Entries on where items show up:
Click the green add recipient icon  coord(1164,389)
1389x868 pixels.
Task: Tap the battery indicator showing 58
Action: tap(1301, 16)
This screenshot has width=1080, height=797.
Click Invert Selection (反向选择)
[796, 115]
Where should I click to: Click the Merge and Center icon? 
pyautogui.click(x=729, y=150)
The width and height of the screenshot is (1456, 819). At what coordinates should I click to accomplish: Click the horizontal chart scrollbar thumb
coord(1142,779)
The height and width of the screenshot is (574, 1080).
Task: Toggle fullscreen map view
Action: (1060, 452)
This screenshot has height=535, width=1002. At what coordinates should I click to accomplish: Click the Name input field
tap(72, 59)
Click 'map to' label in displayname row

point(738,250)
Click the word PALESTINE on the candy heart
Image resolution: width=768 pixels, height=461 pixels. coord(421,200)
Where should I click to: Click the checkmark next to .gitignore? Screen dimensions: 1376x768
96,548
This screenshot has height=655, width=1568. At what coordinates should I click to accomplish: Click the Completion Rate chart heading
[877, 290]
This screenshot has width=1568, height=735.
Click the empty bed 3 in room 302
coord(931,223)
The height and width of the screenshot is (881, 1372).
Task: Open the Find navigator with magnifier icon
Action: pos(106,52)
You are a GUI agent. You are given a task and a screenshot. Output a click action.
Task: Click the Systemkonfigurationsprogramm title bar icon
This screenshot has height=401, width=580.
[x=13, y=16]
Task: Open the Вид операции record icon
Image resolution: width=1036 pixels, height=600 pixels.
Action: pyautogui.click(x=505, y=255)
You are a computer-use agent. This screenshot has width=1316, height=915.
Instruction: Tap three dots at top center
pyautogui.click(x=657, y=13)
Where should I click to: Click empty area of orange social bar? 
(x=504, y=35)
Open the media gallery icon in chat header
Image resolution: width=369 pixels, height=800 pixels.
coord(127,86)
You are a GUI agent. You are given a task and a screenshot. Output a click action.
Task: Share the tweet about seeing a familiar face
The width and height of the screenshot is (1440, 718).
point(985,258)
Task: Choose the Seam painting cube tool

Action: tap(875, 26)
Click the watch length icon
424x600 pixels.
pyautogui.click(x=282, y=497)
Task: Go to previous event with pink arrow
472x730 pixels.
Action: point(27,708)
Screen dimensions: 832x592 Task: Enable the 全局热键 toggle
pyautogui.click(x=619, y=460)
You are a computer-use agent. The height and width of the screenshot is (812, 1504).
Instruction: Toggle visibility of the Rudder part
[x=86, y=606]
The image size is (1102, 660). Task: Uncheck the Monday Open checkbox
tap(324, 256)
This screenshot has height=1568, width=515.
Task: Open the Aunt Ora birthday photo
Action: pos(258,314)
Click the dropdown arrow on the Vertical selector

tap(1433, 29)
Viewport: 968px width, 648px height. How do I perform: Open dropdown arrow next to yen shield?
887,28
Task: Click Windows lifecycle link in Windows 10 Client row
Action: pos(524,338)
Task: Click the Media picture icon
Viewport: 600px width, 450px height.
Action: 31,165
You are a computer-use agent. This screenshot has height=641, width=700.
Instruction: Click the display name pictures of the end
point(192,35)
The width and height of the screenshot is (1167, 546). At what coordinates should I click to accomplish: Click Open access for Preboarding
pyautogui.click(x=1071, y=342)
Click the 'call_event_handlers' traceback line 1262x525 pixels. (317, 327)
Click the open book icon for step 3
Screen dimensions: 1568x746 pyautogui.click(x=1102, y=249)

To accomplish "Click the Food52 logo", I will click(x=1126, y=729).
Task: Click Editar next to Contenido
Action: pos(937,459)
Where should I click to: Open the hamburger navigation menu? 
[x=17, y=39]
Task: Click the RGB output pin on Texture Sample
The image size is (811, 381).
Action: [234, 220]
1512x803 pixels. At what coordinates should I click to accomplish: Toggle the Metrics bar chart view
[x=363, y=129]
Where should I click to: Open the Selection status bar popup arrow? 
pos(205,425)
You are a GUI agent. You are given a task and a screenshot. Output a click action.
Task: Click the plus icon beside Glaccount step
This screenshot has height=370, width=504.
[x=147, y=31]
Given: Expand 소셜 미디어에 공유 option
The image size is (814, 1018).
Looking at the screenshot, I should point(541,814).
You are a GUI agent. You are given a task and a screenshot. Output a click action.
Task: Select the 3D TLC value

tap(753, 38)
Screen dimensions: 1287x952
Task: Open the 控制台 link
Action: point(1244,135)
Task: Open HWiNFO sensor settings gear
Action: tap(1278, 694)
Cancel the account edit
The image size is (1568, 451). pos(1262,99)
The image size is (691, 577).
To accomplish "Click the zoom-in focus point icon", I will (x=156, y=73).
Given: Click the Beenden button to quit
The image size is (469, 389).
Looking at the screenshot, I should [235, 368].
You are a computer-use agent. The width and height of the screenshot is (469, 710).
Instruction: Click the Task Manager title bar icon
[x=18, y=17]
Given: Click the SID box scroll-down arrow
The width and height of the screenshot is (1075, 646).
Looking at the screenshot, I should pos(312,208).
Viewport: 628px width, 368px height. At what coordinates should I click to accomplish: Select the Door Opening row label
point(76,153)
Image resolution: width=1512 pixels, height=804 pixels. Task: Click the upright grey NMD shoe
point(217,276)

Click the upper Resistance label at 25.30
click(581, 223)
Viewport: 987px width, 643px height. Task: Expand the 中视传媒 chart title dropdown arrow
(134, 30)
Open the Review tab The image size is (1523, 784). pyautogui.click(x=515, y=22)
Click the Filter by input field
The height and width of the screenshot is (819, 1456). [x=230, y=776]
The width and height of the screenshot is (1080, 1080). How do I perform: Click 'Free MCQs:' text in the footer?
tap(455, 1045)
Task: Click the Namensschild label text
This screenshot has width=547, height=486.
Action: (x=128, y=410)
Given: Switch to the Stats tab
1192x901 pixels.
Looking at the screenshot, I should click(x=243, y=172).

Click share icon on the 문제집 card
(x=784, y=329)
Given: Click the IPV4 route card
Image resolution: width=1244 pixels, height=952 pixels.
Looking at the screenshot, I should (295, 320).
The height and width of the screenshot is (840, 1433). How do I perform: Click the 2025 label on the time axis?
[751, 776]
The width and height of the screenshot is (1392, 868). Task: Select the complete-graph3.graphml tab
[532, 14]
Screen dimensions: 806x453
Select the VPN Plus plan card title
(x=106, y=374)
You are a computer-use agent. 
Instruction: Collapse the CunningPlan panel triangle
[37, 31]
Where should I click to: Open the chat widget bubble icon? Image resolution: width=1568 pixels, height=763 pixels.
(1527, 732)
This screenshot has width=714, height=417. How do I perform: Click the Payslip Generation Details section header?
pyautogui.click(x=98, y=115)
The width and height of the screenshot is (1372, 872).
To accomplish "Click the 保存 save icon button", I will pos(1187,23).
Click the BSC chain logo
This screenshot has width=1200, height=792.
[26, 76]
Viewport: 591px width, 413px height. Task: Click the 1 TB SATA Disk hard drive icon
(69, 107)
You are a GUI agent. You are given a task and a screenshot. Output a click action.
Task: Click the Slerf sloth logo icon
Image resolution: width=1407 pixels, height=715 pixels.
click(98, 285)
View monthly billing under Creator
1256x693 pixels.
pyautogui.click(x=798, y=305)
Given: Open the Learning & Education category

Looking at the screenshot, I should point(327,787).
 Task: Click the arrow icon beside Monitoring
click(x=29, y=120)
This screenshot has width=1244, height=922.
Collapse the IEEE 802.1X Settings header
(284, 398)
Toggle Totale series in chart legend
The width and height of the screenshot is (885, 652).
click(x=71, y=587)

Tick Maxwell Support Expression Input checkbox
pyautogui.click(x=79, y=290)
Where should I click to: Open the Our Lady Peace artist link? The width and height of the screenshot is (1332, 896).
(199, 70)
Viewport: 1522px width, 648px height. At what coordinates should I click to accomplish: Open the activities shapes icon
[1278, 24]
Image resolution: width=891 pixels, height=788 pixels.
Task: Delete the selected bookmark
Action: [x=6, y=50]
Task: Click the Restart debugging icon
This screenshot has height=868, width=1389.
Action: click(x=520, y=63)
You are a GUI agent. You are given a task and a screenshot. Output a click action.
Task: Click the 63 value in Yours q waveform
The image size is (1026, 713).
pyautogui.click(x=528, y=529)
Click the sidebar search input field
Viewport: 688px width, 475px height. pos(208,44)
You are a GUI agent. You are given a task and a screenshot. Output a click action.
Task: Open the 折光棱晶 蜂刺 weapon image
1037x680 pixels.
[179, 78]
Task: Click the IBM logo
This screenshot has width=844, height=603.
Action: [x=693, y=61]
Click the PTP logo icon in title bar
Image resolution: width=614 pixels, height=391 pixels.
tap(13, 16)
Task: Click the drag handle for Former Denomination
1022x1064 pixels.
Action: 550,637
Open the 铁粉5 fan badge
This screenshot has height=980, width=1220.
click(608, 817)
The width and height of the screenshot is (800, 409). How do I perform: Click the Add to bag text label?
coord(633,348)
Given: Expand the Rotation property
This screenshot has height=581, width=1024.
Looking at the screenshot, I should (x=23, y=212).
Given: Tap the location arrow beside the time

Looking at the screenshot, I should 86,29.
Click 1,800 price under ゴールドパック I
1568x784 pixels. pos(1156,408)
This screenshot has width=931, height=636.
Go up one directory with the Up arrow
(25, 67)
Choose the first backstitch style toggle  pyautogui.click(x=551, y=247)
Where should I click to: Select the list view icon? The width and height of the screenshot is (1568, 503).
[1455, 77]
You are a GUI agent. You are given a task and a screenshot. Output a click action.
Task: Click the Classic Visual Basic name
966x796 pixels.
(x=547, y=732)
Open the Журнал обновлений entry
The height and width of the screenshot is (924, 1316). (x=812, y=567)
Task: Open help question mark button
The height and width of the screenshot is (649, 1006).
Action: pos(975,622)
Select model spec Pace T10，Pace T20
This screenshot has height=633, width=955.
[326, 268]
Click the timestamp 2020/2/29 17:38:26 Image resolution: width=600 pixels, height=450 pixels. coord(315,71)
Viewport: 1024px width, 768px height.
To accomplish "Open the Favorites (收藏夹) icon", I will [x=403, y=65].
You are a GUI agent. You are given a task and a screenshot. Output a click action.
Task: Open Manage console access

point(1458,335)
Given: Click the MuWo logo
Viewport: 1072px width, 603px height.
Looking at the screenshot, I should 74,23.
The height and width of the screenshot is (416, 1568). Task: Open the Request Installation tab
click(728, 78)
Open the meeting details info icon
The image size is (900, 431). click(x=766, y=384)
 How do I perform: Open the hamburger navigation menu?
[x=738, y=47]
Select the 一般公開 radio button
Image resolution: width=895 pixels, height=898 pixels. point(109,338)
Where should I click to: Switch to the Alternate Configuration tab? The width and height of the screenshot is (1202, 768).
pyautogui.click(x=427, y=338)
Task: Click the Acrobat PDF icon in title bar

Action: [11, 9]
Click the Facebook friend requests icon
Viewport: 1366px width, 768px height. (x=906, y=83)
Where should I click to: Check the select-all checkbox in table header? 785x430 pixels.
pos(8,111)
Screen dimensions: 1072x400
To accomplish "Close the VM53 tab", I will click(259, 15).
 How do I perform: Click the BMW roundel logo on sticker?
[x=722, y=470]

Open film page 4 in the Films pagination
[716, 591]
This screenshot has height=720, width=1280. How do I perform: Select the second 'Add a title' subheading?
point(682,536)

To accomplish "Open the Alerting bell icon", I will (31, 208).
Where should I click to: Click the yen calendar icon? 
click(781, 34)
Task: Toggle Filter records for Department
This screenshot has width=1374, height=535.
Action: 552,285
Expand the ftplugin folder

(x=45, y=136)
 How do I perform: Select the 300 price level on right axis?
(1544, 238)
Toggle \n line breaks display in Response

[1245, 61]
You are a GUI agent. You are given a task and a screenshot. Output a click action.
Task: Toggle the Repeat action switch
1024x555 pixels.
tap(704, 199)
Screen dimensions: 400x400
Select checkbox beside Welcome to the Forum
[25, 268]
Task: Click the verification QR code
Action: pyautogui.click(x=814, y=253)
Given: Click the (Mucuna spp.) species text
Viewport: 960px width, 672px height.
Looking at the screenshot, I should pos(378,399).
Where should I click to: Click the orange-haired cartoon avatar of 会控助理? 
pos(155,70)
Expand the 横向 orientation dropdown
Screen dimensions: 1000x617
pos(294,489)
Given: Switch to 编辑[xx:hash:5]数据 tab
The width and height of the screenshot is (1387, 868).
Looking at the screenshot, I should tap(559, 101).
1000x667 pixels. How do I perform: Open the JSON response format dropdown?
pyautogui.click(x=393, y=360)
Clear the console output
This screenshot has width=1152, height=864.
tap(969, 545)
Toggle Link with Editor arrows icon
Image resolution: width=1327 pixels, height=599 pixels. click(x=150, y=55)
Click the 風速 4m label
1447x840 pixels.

Stated problem -> Can you edit the lines from the first one through the line with "pyautogui.click(x=657, y=13)" so that "Merge and Center" becomes "Wrap Text" and nothing else changes?

Answer to the exercise ->
Click the green add recipient icon  coord(1164,389)
1389x868 pixels.
Task: Tap the battery indicator showing 58
Action: tap(1301, 16)
This screenshot has width=1080, height=797.
Click Invert Selection (反向选择)
[796, 115]
Where should I click to: Click the Wrap Text icon? 
pyautogui.click(x=729, y=150)
The width and height of the screenshot is (1456, 819). At what coordinates should I click to accomplish: Click the horizontal chart scrollbar thumb
coord(1142,779)
The height and width of the screenshot is (574, 1080).
Task: Toggle fullscreen map view
Action: (1060, 452)
This screenshot has height=535, width=1002. At what coordinates should I click to accomplish: Click the Name input field
tap(72, 59)
Click 'map to' label in displayname row

point(738,250)
Click the word PALESTINE on the candy heart
Image resolution: width=768 pixels, height=461 pixels. coord(421,200)
Where should I click to: Click the checkmark next to .gitignore? Screen dimensions: 1376x768
96,548
This screenshot has height=655, width=1568. At what coordinates should I click to accomplish: Click the Completion Rate chart heading
[877, 290]
This screenshot has width=1568, height=735.
Click the empty bed 3 in room 302
coord(931,223)
The height and width of the screenshot is (881, 1372).
Task: Open the Find navigator with magnifier icon
Action: pos(106,52)
You are a GUI agent. You are given a task and a screenshot. Output a click action.
Task: Click the Systemkonfigurationsprogramm title bar icon
This screenshot has height=401, width=580.
[x=13, y=16]
Task: Open the Вид операции record icon
Image resolution: width=1036 pixels, height=600 pixels.
Action: pyautogui.click(x=505, y=255)
You are a computer-use agent. This screenshot has width=1316, height=915.
Instruction: Tap three dots at top center
pyautogui.click(x=657, y=13)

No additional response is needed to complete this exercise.